A new point here is that, based on more recent work with set based processors, we've seen that these overlapping set partitions do not add significantly to the total storage since, in practice, most operation results are a tiny fraction (several orders of magnitude less) of the total holdings for a large database. For example, if my holdings are PBs, and my retained result sets are typically ~MBs or even GBs in size, I can on average have ~million result sets and still not double the size of my holdings. How much space is taken up by typical RDB index and secondary structures? :-)

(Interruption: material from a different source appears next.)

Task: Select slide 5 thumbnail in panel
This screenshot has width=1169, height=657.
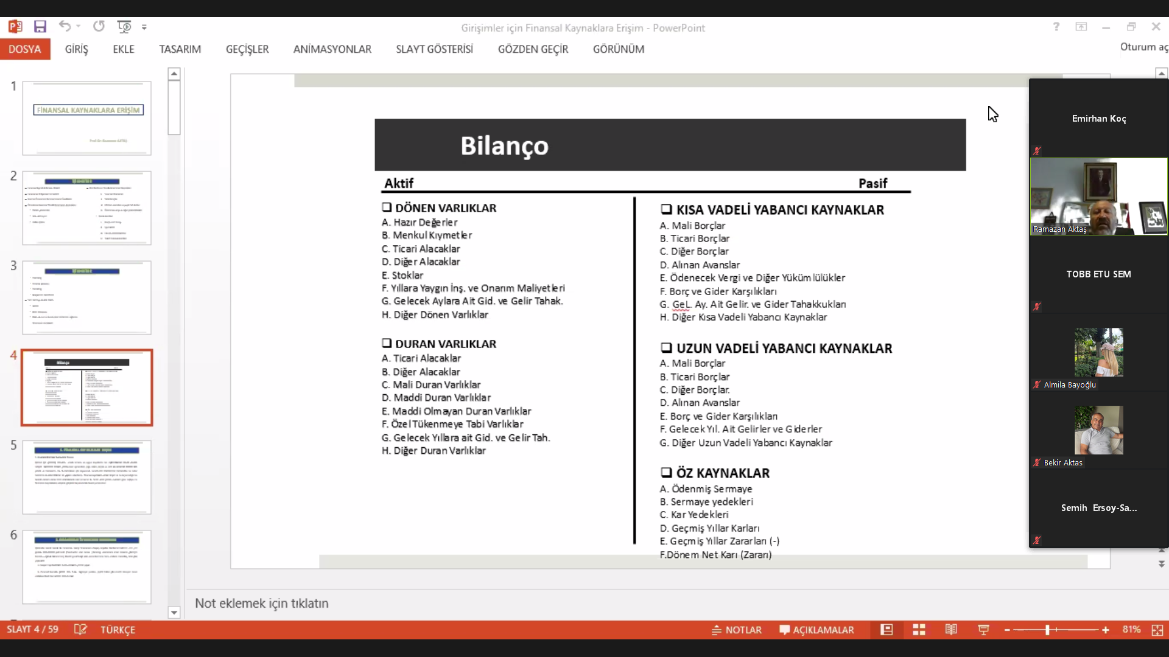Action: click(87, 478)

Fault Tolerance - To my last point on disk failure, I would point out that while duplication of data in extended sets would decrease the likelihood of data loss in the event of a disk or track failure, it would not guarantee against data loss without some set theoretic help. Given the huge size (PB class and moving to ExaBytes) of today's data systems, multiple failures which result in irrecoverable loss of data will occur, even on dual parity RAID 6 disk systems. I strongly suspect (though admittedly I haven't given it sufficient thought to fully bake the concept) that it would be possible to design a set of extended set operations which would guarantee that adaptively partitioned extended sets could be constructed and preserved in such a way that ALL data would be automatically duplicated at least once and on separate hardware. This should be quite possible and still require far less total storage than today's RDBs which use from 3X to 10X+ storage to hold all the indexes and secondary storage structures to be able to safely store, find, and update their records.
Sam Alexander has recently written about Childs, Kuratowski, extended sets, Algebraix Data and his Romaji Dictionary. About extended sets he commented:
Hence the crucial point of it all: if you're willing to manipulate extended sets, rather than requiring one specific form (raw, relational or hierarchical), then you never have to worry about converting data from one form to another. It's a universal language of data.
Source: "Extended Set Theory, Extended Set Algebra, and Algebraix Data"In XSP, the sets are, by definition, immutable and therefore there are no destructive updates. This removes the restriction on I/O buffer sizes and allows the data to be moved at full transfer rate capacities.